Il piano per il rischio eruttivo
Innanzitutto è fondamentale ricordare che oggi, per questa zona, è previsto un piano di evacuazione, gestito dal Dipartimento nazionale della protezione civile in coordinamento con il Dipartimento regionale della Campania, che si attiveranno in seguito a una segnalazione di eventuale pericolo sulla base dei dati raccolti dall’Osservatorio vesuviano dell’Istituto nazionale di geofisica e vulcanologia (INGV) e della valutazione della Commissione grandi rischi. Il piano non riguarda il fenomeno del bradisismo e le sue eventuali conseguenze, ma il rischio di eruzione vulcanica, che al momento gli esperti dell’INGV non ritengono probabile.
Secondo il piano, viene definita “zona rossa” l’area per la quale, in caso di allarme, l’evacuazione è considerata l’unica misura per salvaguardare la popolazione, esposta al rischio di essere raggiunta da flussi piroclastici, pericolosi per la loro temperatura e velocità.

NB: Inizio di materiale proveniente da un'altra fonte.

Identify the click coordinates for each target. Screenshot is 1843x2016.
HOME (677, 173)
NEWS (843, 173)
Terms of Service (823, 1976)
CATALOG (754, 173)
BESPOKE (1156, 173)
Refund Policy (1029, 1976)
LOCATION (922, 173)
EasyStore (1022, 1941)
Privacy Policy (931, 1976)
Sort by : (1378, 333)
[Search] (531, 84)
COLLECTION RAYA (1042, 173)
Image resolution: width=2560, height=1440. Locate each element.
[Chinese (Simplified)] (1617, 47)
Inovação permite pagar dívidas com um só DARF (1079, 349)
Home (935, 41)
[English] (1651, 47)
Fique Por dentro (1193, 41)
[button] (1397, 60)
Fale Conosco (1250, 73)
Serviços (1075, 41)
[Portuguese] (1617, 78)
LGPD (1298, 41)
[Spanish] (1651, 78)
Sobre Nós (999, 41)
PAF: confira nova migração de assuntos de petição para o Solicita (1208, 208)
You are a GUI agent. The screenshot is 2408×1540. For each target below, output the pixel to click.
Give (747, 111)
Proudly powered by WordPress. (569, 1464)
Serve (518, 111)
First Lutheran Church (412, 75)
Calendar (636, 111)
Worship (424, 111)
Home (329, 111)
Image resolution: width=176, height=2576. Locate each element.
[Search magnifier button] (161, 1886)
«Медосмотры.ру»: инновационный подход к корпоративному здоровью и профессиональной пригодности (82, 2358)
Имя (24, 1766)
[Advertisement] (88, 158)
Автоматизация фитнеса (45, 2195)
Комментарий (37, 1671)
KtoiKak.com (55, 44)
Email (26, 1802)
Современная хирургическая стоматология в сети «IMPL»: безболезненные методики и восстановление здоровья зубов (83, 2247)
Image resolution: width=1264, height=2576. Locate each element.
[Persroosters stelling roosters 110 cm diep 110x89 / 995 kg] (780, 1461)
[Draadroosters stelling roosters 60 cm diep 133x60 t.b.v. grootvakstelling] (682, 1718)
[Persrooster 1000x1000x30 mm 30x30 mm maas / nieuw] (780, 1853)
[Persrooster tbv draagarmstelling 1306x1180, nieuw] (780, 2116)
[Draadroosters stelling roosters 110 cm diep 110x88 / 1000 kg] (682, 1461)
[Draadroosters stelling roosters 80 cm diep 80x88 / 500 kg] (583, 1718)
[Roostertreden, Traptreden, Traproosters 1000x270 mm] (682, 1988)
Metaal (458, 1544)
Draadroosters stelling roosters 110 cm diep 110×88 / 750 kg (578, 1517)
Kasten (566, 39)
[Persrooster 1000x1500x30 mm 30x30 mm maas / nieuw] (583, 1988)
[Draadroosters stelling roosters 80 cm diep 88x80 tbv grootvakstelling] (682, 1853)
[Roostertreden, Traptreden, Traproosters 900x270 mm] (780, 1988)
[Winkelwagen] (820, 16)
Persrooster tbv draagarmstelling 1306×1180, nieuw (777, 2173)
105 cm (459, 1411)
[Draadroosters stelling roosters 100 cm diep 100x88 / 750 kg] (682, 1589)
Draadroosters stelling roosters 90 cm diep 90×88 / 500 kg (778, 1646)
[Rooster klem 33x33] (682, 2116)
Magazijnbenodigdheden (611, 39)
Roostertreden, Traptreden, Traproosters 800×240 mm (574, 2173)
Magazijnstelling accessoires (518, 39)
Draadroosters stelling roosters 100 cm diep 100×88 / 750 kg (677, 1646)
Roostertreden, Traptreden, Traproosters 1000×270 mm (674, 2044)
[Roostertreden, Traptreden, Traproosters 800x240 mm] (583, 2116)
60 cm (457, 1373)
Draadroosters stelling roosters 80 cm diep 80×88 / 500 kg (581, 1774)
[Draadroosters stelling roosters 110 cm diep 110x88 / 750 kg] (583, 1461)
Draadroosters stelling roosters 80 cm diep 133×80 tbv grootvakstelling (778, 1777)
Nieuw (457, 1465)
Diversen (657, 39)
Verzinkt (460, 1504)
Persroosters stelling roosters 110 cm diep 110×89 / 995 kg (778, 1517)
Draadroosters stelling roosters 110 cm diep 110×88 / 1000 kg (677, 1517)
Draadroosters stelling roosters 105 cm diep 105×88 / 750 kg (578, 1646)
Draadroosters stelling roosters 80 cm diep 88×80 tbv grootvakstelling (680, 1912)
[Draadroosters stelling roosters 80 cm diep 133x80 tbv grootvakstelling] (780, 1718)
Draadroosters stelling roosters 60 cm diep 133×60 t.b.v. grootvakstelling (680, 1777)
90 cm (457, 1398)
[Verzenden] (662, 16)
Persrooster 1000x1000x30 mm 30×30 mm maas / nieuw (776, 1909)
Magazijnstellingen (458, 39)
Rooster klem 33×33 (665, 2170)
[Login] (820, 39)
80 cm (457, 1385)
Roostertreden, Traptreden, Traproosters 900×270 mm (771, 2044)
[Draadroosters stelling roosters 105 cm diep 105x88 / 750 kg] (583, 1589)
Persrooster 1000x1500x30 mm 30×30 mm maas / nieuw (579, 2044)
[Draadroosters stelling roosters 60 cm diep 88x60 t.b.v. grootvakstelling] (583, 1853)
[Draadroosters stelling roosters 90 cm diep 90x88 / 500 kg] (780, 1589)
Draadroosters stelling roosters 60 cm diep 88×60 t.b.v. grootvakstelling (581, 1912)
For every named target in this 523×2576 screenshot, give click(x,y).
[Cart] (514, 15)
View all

La zona rossa comprende i comuni di Pozzuoli, Bacoli, Monte di Procida e Quarto, alcune zone dei comuni di Giugliano in Campania e di Marano di Napoli, e alcune municipalità del comune di Napoli, per un totale di circa 500.000 abitanti. Per gli abitanti della cosiddetta “zona gialla” (oltre 800.000 persone), esterna alla zona rossa, potrebbero essere necessarie misure di allontanamento temporaneo perché questa zona è esposta in modo significativo alla caduta di ceneri vulcaniche. La zona gialla comprende i comuni di Villaricca, Calvizzano, Marano di Napoli, Mugnano di Napoli, Melito di Napoli, Casavatore e 24 quartieri del comune di Napoli.
La procedura di emergenza
Con la dichiarazione del preallarme la popolazione può scegliere già di allontanarsi in autonomia, spostandosi in una sistemazione alternativa come una seconda casa, una casa in affitto, oppure presso parenti o amici, con un contributo economico dello Stato. Con la dichiarazione di allarme, la popolazione deve obbligatoriamente abbandonare la zona rossa, e può scegliere di farlo in modo autonomo o assistito. Per la conclusione di quest’operazione si stima un tempo di tre giorni. Per chi sceglie il percorso assistito, è previsto uno schema di gemellaggio che prevede il trasferimento della popolazione dalla zona rossa ad alcune regioni e province autonome italiane. La popolazione si raccoglierà nelle “Aree di attesa”, definite nel piano di protezione civile di ogni comune, e poi si sposterà nelle “Aree di incontro”, fuori dalla zona rossa, con pullman predisposti dalla Regione Campania. Da questi punti poi, con diverse modalità (treni, pullman e navi), la popolazione si sposterà verso i “Punti di prima accoglienza” nelle regioni e province autonome gemellate.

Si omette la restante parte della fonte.